New Python Syntax -- Guido's Reply

Guido.van.Rossum@cwi.nl
Thu, 26 May 1994 15:58:24 +0200

Messages sorted by: [ date ][ thread ][ subject ][ author ]
Next message: spoon: "Re: [RFC] Draft Proposal for New Python Syntax"
Previous message: Michael Lee Keller: "Re: [RFC] Draft Proposal for New Python Syntax"
Next in thread: Chris Hoffmann: "New Python Syntax -- Guido's Reply"

First, I would like to thank Thomas Kofler for sticking his neck out
and writing a proposal. I would also like everyone else who responded
for making their voice heard. I hope we can keep this discussion
relatively flame free!

My own response to the CURRENT proposal is: no way (but see below).

My reasons for rejecting this proposal are a mix of intuition about
elegance, and backward compatibility concerns. I'll spare you my
intuition since it is hard to discuss rationally -- several people
have already posted their strong support for the current, elegant
syntax. So, on to backward compatibility.

The proposal breaks every Python program in the world in a major way!
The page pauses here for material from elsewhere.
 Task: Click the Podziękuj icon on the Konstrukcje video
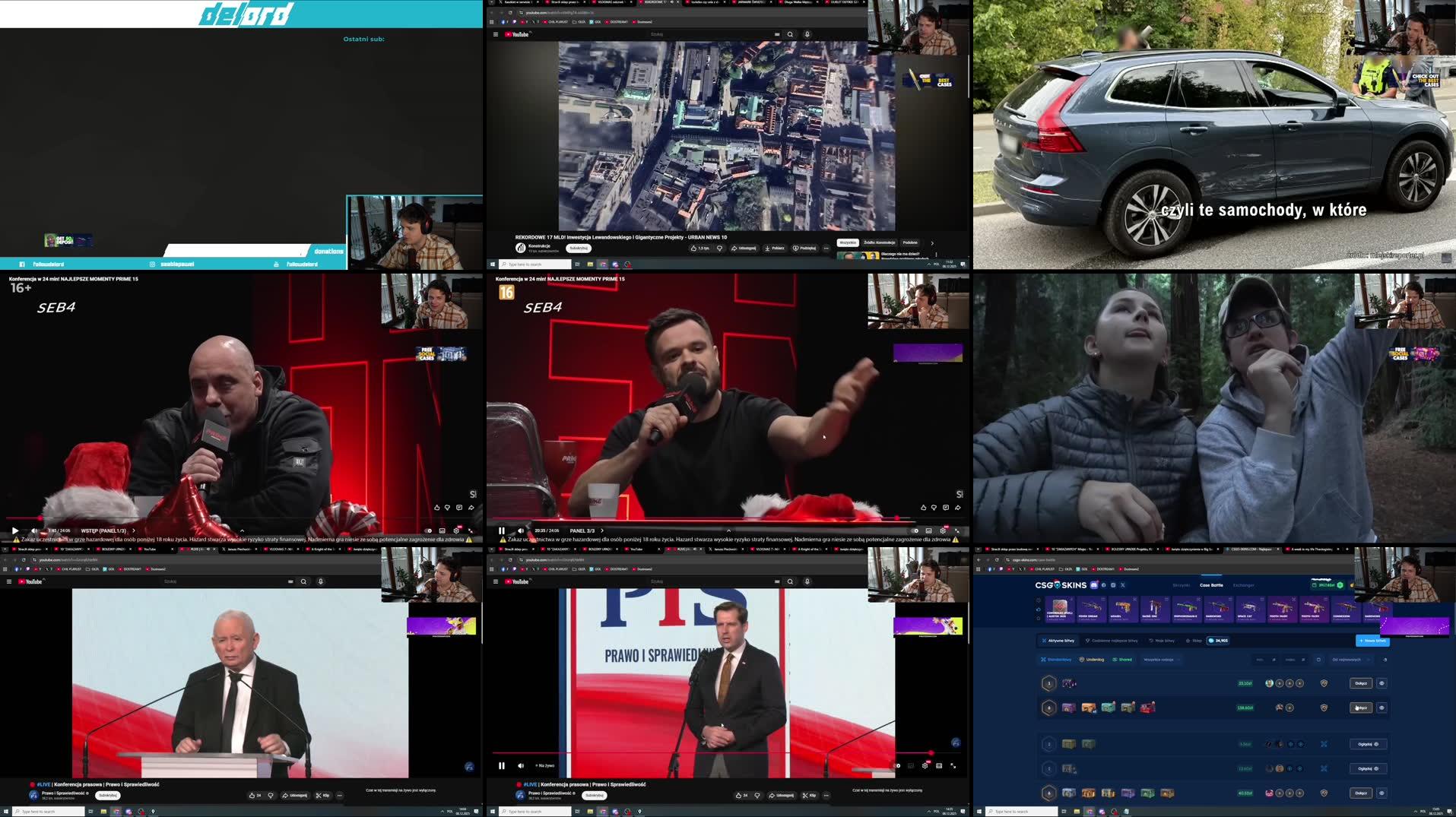804,248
While existing code could in principle be fixed automatically, the
fixer would have to be a fairly complicated program (probably
containing a full parser for Python) that would still make mistakes in
certain cases. It might also mess up the alignment of comments in
certain cases. It would mean a major hassle for all Python
programmers in the world to find all their programs and fix them all
-- I expect I'm not the only one who has Python code in dozens of
different directories all over my directory tree. Not all my Python
scripts are recognizable by their .py extension either! I expect that
users on PCs and Macs would have an even harder time, since the tools
for finding files and applying a tool to them all are more primitive
than on UNIX.

Even if the problem of fixing all existing Python code could be solved
perfectly by automation, two significant conversion problems remain
that CAN'T be automated: documentation and tools that manipulate
Python source code. I'm sure that many people have written local
guides to Python (e.g. the U. of Virginia people, who have been using
Python in their VR system for years now) as well as tools for
manipulating Python source code (e.g. Tim Peters' python-model.el for
Emacs, and my own scripts for fixing various minor syntax
incompatibilities in the past). All this documentation would have to
be updated, and all these tools would have to be rewritten. I just
can't do that to the Python community in this stage.
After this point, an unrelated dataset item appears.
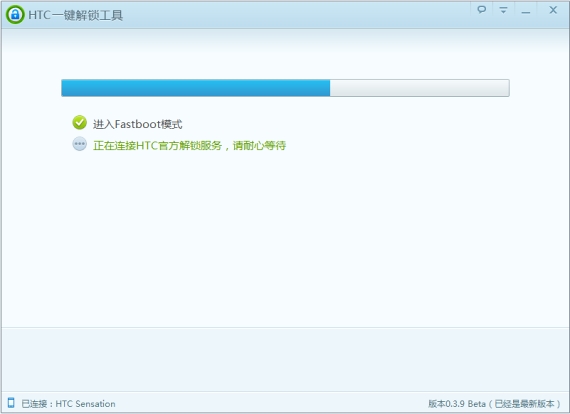Click the phone icon in status bar
The image size is (570, 414).
point(11,403)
If you still think that breaking all Python code in the world is only
a minor problem, don't read on -- you don't need to reply, there is
nothing more I can say about this issue...

Next, I am a bit worried about remarks that some people make along the
lines of "we think Python is great except for its use of indentation
for grouping, and if you don't fix this problem we won't be able to
use it". (e.g. Richard Golding, Joerg Wittenberger) Unless you
explain WHAT is wrong with the current syntax for your application,
there's little chance that a solution will emerge that will please
you. (A challenge for you is at the end of this message.)

On towards a more constructive path: let me formulate some
requirements for a new proposal. There are at least two types of
requirements: (1) backwards compatibility; (2) solve the right
problem.

(1) Backwards Compatibility
---------------------------

Existing working Python code must continue to work, without warnings,
except possibly if a new reserved word (such as 'do', 'begin' or
'end') is introduced, for code where those happen to be used as
identifier (that shouldn't be much code anyway). In particular, this
means that in general whitespace remains significant (at least at the
start of lines). It also means that any use of braces for grouping is
out -- as several have pointed out, braces are needed for dictionary
displays. Even if it weren't syntactically ambiguous, I don't think
it would be a good idea to overload braces for another purpose.
(This doesn't rule out compound tokens involving braces, like '{|'
'|}'.)

Solutions that leave old code working but encourage the migration to a
different style will also be frowned upon -- I quite like the current
style and from the responses it looks that I'm not the only one. For
short programs it will remain the preferred style. In other words,
any proposal should describe an optional new style.

Programs that manipulate Python source code may have to be adapted to
deal with code that uses the new style, but not in big ways. Maybe
there could be a tool to convert the new style to the old style so
unchanged tools might still be applied.

Documentation should not need to be adapted except by some short
paragraphs explaining the new style and how it maps to the documented
/ preferred style.

One final remark: we can't have a global switch that affects the
syntax -- it would make it impossible to mix modules written in the
two styles. A switch (e.g. 'pragma') per file would be acceptable
though.

(2) Solve the Right Problem
---------------------------

There are numerous different versions of what the problem is.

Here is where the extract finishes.